>> START TEXT PASSAGE

The traditional behavior after a political party experiences defeat in an election is to sift through the rubble trying to determine what happened, why and who is to blame. Some will try to find a rainbow in it, some will see the defeat as fatal. Reality is somewhere in between.
I won’t try to spin what happened to the GOP in losing the House of Representatives. While not fatal, there are very few positives in losing an election. Saying it could have been worse is an excuse. Here is one for you. It wasn’t the total train wreck it could have been and at least the GOP held onto the US Senate. The fact remains however, that you don’t win by losing in politics. There is no net positive in having the House in the hands of the Democrats. Finding solace that there was no blue wave misses the point. Being a former elected official myself as sheriff, I always had the mindset that I only needed one vote over 50% to win the election. You get no style points either way in election outcomes.

>> END TEXT PASSAGE
>> START EXTRACTED INFORMATION

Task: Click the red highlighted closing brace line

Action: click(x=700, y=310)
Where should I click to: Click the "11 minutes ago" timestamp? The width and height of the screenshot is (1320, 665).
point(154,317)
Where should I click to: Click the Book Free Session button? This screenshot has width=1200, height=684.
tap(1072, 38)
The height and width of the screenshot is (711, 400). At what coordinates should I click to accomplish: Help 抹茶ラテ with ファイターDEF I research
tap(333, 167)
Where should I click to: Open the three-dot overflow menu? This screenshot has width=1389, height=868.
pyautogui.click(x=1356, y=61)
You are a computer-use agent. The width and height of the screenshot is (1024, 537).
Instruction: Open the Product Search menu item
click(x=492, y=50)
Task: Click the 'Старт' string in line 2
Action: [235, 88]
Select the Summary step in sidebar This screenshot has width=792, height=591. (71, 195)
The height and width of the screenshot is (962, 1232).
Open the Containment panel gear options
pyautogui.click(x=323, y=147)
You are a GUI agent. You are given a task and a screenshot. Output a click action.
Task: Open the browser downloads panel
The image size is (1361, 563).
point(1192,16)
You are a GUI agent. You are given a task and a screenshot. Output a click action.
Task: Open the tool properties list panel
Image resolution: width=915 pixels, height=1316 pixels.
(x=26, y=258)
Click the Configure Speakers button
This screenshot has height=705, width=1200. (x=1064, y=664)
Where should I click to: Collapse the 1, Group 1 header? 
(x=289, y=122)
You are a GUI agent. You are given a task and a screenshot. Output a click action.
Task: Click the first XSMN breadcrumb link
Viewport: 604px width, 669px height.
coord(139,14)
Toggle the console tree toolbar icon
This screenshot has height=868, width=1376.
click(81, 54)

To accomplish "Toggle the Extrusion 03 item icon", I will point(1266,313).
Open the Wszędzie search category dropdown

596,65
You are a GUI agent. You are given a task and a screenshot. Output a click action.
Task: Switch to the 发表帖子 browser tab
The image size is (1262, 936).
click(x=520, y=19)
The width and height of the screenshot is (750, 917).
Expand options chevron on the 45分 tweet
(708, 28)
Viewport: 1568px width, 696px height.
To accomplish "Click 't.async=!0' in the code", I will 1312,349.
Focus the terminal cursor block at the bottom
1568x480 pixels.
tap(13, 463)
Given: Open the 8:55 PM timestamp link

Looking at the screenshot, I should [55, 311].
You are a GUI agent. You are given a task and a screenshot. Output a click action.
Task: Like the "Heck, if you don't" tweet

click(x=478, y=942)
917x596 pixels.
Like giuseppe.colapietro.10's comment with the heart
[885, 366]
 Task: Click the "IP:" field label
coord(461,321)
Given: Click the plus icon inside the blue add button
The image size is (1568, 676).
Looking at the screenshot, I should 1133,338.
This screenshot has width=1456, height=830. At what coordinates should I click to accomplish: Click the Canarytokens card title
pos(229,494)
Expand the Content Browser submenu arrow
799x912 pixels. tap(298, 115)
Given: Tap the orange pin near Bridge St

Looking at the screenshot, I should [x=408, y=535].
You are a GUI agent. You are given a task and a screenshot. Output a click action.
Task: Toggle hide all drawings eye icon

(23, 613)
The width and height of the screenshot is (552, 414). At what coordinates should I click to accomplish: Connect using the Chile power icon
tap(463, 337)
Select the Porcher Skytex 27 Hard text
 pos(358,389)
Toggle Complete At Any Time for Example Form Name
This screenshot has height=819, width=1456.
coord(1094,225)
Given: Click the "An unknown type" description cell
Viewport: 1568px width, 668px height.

>> END EXTRACTED INFORMATION

WORK TO DO ->
a - Check each of these statements against the piece on the GOP losing the House, and give yes or no for each with the deciding words quoted from it: (i) The GOP kept control of the US Senate. (ii) The writer calls the loss of the House fatal for the GOP. (iii) The writer once held elected office as a sheriff.
b - Go on with the piece on the GOP losing the House, picking up right after its last sentence.
The records have nothing to do with what is asked here.

ANSWER LIST ->
a -
(i) Yes: "at least the GOP held onto the US Senate"
(ii) No: "While not fatal, there are very few positives in losing an election."
(iii) Yes: "Being a former elected official myself as sheriff"

b -
Losing the House was not shocking. Not to me, anyway. Since Donald Trump won the presidency in 2016, the GOP had lost 40 state and federal elections including many seats long held by Republicans like in Pennsylvania’s 18th congressional district and the Alabama US Senate seat then held by current Attorney General Jeff Sessions. There seemed to be no sense of urgency about the trend toward Democrats. Instead of being seen as a harbinger of things to come, it was ignored. Was it hubris or complacency? I’ll let you decide.
President Trump held up his end of the bargain for the GOP. He did everything he could. He ran a save-the-Senate-and-increase-the-margin strategy and he succeeded increasing the GOP Senate majority by 4 seats. If the results of Senate races in Arizona and Montana hold form, eight of the nine Senate candidates in hotly contested races along with the Governors of Florida and Georgia who Trump campaigned for, won. What more could you ask? There were too many House races for him to get too heavily involved with and still be effective. He had to stay narrowly focused here. GOP candidates running for Congress had to win their own races. They had to have a clear message, raise enough money to be competitive and have an effective get-out-the-vote strategy. The Republican National Committee has to help win House seats. The Democrats went all-in and spent heavily to win House races. It was their No. 1 objective. Democrats knew winning the Senate was unlikely. Their ground game continues to be superior to that of the GOP.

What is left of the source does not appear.